Ici commence la première des évolutions qui firent du Christianisme une religion essentiellement distincte du Judaïsme. Sans doute, Jésus, sa personne et son oeuvre, sa vie et sa mort, sont les fondements de la religion chrétienne; néanmoins, de l'analyse des documents apostoliques, entreprise sans idées préconçues, il résulte que ce qu'on appelle aujourd'hui le christianisme n'a été ni constitué, ni organisé par lui. Le christianisme est le produit séculaire d'un germe que l'Évangile a déposé dans le monde. C'est ce que Jésus lui-même semble avoir annoncé, lorsqu'il disait : il en est du royaume de Dieu comme de la semence qu'un homme jette dans la terre. Soit qu'il dorme ou qu'il se lève, la nuit ou le jour, la semence croît, sans qu'il sache comment. Car la terre produit d'elle-même, premièrement l'herbe, ensuite l'épi, puis le grain tout formé dans l'épi (Marc, IV, 26-28). Comme tout ce qui vit sur la terre, le christianisme a emprunté les éléments de sa croissance aux temps et aux milieux dans lesquels il s'est développé.

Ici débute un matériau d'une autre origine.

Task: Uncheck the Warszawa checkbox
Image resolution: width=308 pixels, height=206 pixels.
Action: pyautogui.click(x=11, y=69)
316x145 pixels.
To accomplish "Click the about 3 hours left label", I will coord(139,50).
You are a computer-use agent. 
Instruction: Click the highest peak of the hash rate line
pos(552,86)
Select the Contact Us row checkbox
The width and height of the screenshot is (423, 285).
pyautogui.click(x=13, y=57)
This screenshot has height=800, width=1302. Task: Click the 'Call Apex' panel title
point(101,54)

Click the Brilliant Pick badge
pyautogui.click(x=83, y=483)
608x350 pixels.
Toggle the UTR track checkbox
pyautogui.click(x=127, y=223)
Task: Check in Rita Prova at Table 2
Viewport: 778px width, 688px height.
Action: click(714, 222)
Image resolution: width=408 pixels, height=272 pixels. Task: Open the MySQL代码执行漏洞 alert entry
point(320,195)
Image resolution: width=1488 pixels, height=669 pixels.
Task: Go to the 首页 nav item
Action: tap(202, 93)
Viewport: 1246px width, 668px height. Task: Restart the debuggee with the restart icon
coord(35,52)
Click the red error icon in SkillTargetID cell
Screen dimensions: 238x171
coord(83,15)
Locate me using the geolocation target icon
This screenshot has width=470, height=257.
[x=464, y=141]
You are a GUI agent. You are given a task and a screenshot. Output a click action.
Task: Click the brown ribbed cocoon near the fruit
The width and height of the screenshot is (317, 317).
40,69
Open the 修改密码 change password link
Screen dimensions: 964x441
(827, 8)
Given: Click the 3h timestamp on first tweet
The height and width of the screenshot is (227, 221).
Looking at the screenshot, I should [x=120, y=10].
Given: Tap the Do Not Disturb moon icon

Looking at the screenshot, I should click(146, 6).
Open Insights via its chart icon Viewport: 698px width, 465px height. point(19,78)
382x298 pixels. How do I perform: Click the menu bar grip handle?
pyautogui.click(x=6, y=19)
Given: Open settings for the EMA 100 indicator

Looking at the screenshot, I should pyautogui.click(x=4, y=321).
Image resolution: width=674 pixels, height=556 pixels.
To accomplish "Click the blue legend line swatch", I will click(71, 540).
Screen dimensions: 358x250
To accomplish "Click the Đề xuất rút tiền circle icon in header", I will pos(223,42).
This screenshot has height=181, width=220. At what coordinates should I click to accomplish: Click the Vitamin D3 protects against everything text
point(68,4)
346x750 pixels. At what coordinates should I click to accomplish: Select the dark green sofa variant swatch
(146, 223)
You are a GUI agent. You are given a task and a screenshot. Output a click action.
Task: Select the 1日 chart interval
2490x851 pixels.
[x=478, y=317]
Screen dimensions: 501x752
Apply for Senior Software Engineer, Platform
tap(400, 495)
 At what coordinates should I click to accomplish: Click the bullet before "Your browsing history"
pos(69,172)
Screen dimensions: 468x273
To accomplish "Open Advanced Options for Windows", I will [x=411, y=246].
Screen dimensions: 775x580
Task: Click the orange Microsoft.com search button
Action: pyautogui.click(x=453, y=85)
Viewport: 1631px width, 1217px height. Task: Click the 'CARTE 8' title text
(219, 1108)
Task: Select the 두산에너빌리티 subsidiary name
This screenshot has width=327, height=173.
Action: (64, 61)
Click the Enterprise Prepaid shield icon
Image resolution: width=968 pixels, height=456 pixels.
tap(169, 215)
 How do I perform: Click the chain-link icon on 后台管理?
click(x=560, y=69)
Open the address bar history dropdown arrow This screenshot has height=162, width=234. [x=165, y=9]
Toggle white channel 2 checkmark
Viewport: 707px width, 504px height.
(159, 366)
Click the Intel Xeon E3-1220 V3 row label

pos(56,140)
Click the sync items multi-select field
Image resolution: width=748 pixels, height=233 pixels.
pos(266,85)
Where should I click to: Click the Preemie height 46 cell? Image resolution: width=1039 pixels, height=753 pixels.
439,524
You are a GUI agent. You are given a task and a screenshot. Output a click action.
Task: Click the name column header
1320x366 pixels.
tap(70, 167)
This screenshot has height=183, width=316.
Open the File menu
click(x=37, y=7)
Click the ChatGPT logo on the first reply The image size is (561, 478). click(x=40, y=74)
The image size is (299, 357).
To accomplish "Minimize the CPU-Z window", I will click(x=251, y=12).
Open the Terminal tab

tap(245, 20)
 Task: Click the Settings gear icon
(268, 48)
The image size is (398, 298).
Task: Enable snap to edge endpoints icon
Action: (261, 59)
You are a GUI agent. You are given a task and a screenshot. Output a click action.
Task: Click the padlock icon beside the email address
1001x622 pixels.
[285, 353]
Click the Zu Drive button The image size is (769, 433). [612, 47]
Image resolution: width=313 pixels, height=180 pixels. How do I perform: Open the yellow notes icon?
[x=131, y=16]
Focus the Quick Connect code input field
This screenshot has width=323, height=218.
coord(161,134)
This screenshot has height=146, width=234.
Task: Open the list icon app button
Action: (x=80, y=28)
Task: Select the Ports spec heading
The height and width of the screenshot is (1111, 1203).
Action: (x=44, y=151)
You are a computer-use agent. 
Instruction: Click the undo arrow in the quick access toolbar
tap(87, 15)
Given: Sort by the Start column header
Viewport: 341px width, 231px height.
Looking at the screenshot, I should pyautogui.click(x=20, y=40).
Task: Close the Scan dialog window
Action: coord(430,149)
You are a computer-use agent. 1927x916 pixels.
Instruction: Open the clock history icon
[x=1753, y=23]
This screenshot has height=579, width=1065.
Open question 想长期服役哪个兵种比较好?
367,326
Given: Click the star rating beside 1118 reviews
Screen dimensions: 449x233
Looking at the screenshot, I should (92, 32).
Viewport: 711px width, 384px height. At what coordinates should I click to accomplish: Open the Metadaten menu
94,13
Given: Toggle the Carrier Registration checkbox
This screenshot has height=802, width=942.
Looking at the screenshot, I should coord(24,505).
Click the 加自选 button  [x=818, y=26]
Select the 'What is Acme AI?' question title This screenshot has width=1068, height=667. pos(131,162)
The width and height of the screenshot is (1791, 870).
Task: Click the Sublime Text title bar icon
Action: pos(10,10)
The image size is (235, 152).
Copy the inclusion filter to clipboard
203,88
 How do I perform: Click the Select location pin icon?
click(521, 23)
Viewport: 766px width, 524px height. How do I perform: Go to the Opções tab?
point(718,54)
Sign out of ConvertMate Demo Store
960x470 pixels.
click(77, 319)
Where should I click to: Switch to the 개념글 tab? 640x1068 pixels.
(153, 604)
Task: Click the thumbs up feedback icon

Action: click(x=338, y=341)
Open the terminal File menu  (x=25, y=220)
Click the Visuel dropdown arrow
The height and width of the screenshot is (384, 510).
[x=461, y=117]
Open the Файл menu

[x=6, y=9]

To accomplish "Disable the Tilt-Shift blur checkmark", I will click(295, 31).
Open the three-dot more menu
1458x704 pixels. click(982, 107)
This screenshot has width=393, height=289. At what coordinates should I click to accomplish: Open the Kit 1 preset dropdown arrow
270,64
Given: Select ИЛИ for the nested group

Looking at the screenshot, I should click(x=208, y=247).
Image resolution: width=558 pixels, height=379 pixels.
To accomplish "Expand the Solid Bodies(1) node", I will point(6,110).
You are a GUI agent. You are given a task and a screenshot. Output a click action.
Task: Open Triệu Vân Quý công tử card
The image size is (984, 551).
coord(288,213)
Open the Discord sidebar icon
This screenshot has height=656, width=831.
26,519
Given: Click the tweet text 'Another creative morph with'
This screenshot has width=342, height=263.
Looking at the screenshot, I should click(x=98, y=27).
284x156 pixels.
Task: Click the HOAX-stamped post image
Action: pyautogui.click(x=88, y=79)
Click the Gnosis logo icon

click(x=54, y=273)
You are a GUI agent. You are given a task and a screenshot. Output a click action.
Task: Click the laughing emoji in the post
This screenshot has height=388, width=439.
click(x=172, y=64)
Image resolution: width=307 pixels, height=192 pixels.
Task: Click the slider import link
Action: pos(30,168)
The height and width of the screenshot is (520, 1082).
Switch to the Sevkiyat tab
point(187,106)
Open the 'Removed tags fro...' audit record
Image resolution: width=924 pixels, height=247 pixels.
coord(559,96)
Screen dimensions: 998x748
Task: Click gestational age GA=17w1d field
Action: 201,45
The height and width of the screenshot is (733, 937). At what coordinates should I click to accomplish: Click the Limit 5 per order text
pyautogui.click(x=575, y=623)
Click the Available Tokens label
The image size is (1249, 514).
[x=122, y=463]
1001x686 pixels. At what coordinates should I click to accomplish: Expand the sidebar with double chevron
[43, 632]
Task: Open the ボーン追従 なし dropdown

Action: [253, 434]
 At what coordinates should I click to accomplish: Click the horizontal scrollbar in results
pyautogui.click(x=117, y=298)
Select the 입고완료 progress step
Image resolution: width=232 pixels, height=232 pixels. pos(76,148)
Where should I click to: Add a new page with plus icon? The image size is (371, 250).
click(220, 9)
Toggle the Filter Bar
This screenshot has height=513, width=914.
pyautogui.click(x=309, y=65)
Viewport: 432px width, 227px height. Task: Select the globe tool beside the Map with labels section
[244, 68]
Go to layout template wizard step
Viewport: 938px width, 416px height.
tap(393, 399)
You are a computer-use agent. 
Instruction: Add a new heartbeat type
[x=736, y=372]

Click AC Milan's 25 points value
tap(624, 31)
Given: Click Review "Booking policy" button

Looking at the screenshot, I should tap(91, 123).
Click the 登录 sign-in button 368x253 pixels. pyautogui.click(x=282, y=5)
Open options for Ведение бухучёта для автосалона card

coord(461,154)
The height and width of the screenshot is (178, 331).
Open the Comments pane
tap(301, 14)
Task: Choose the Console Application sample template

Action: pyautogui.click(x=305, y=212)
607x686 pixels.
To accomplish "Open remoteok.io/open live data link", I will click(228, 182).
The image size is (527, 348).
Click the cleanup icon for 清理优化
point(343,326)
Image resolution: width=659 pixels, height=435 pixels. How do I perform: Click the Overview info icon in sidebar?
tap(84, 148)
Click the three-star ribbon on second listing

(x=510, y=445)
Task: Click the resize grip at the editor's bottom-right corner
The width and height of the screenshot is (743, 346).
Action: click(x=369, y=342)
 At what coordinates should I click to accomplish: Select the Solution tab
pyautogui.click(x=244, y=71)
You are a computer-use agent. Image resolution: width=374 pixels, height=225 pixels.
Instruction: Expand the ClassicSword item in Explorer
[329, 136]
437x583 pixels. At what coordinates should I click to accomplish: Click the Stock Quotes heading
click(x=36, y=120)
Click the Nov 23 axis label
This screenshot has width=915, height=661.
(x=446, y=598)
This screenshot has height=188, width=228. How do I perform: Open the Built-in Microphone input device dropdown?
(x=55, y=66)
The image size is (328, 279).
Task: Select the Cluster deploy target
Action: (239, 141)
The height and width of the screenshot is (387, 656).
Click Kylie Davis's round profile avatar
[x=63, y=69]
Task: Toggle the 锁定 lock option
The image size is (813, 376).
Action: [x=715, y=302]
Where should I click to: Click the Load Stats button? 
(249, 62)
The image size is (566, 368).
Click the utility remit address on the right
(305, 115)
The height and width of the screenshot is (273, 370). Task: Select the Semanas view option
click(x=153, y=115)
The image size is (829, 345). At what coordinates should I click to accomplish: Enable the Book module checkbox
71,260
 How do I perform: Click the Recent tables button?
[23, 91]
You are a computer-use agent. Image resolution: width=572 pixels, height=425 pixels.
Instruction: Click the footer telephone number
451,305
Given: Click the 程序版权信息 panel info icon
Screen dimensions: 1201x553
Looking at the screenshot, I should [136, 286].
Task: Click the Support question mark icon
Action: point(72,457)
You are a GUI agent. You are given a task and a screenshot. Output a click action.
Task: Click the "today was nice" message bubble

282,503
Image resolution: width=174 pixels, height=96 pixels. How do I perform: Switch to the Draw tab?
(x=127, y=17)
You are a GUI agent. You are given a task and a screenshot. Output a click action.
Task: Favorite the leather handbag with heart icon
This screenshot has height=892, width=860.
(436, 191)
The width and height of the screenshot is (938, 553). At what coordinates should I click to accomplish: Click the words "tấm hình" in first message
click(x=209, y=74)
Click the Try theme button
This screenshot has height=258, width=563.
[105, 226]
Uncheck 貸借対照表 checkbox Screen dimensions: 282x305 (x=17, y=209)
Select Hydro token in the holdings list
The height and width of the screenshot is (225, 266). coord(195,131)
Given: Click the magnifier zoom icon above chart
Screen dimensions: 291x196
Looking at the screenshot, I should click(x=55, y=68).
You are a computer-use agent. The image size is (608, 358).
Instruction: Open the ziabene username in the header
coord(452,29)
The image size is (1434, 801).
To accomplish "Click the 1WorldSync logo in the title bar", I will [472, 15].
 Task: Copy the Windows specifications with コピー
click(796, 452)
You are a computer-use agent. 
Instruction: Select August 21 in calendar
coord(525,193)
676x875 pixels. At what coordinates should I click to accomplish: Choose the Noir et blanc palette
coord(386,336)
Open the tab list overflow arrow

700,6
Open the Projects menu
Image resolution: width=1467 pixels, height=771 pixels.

On vient de voir quel contingent important il recruta chez les juifs zélés, dans les premiers temps où il était reste confiné à Jérusalem et étroitement attaché à la loi et au culte d'Israël. Les frères dispersés par la persécution s'en allèrent de lieu en lieu, annonçant la parole. Le diacre Philippe prêcha le Christ aux samaritains, et il en baptisa plusieurs. Les apôtres approuvèrent ces baptêmes (Act. Ap., VIII, 1-4). C'était un premier pas fait en dehors des limites qui avaient jusqu'alors arrêté l'expansion de l'Évangile; car les samaritains, quoiqu'ils fussent circoncis, étaient réprouvés et repoussés par les juifs orthodoxes. Il fut suivi d'un second beaucoup plus décisif. D'autres fugitifs avaient passé jusqu'en Phénicie, à Chypre et à Antioche; mais ils n'y annoncèrent la parole qu'aux juifs seulement. Cependant à Antioche quelques-uns d'entre eux, « qui étaient de Chypre et de Cyrène», s'adressèrent aux Grecs et en convertirent un grand nombre (XI, 11).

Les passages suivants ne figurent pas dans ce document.